The reaction I’d expected and the reaction I got were two different things. She smiled, turned abruptly, and walked to a small carved table. When she returned she was holding a clear crystal water tumbler. She held the tumbler up for my inspection, and her smile became knowing.

“This is how I heard,” she said.

I stared at her.

“Come with me,” she said. She walked to the wall between her apartment and the murdered girl’s and placed the bottom of the tumbler against the plaster. Then she leaned her head against the open end of the tumbler in such a way that her ear was inside it.

I didn’t say anything.

She straightened and extended the tumbler to me. “Try it,” she said. “The tumbler picks up sounds and amplifies them. I’m surprised that a police officer doesn’t know such things.”

I went through the routine with the tumbler. What she had said was true. I could hear the different voices distinctly enough to identify each of them, and I could hear the sound of footsteps and the popping of flashbulbs.

Mrs. Hallaby stood with her hands on her hips, smiling triumphantly. “Well, young man...?”

I handed the tumbler back to her. “Amazing,” I said.

“Isn’t it?” Her eyes began to shuttle between the tumbler and the wall, and I knew she was itching to listen in on the activity over there.

“About her men friends,” I said. “Can you remember any of their names?”

“Well...” She frowned.

“It’s very important to us, Mrs. Hallaby. I know you’d like to help the forces of the law.”

“Yes, yes, of course. Well, I remember only one, really. That’s the man that apparently spent the night with her.”

“Last night, you mean?”

“Yes. Of course I couldn’t swear he was there all night, but—”

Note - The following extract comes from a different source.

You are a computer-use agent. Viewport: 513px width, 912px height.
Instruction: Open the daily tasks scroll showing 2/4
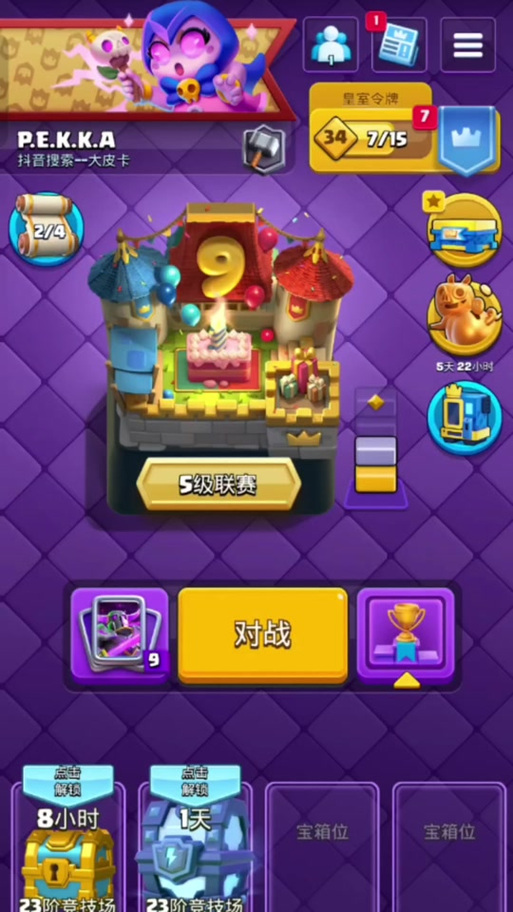pos(46,229)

“Exactly what happened, Mrs. Hallaby?”

“Well, I awaken quite early — around six o’clock, most mornings. Usually my first act is to place the... well, telephone against the wall. If I hear nothing, I prepare breakfast. Otherwise—”

“You remember this man’s name?”

“Quite well. It was—” she paused dramatically — “Jeffrey Stone.”

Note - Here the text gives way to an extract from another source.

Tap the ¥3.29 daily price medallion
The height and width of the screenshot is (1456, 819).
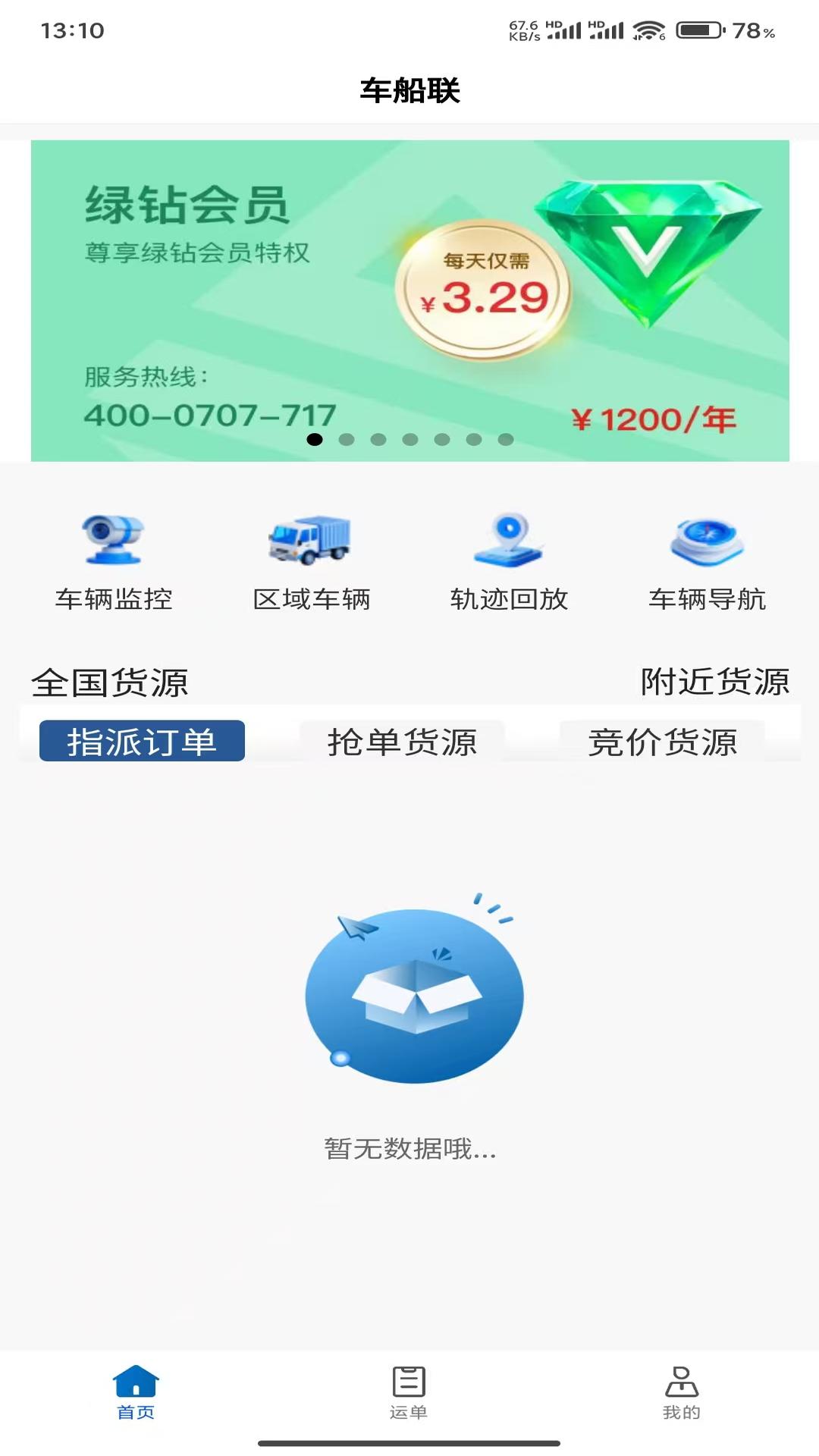486,287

“Was their conversation friendly, would you say?”

“No, indeed. It was far from that.”

“How do you mean?”

“They’d been keeping up a running argument for several weeks, she and this Jeffrey Stone. It seems that Mr. Stone was jealous of her other men friends. He apparently wanted her to devote herself entirely to him.”

“You hear him threaten her?” She hesitated. “Well... no, I couldn’t say he actually threatened her.”

“You ever see this man?”

“Why, no.”

“Or the girl?”

“Oh, yes. I saw the girl. Several times. In the hall and in the elevator, and several times on the street.” She made a clucking noise. “A shame. She was such a pretty little thing, to be so utterly abandoned.”

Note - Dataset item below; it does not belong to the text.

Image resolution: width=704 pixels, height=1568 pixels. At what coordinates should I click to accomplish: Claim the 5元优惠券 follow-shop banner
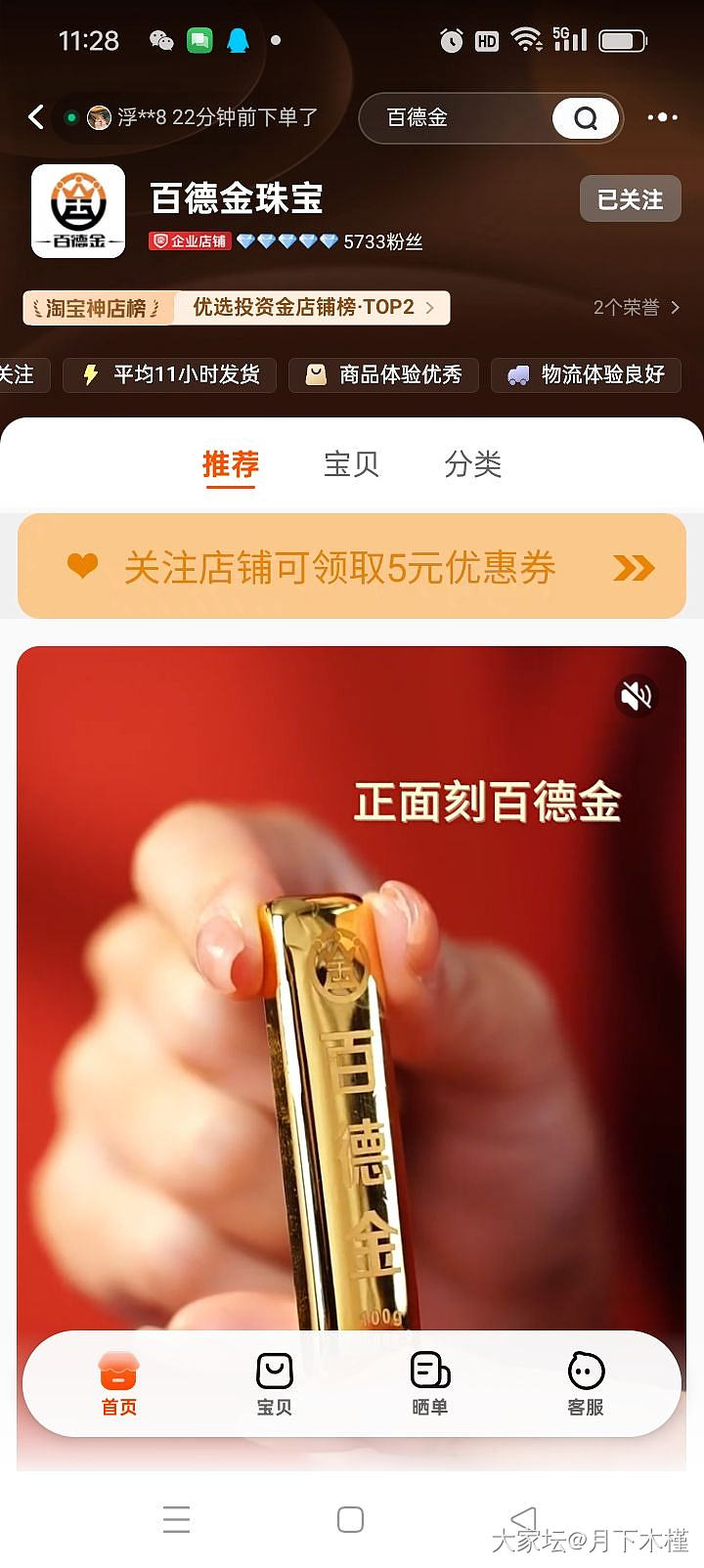[x=352, y=567]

I turned toward the door. “We’d like to get a statement from you, Mrs. Hallaby,” I said. “Would you mind if—”

“A statement? Why, I’ve just given you one.”

“I know. I meant a written one. Would you mind if we drove you down to the station house? We’d like you to dictate—”

“Is it absolutely necessary?”

“It’s the usual routine, Mrs. Hallaby.”

“Then, of course, I shall be glad to.”

“We’ll send someone around for you a little later in the day,” I said. “Will that be all right?”

She nodded, trying very much to look like a martyr. It was the first really successful expression she’d had since I’d met her.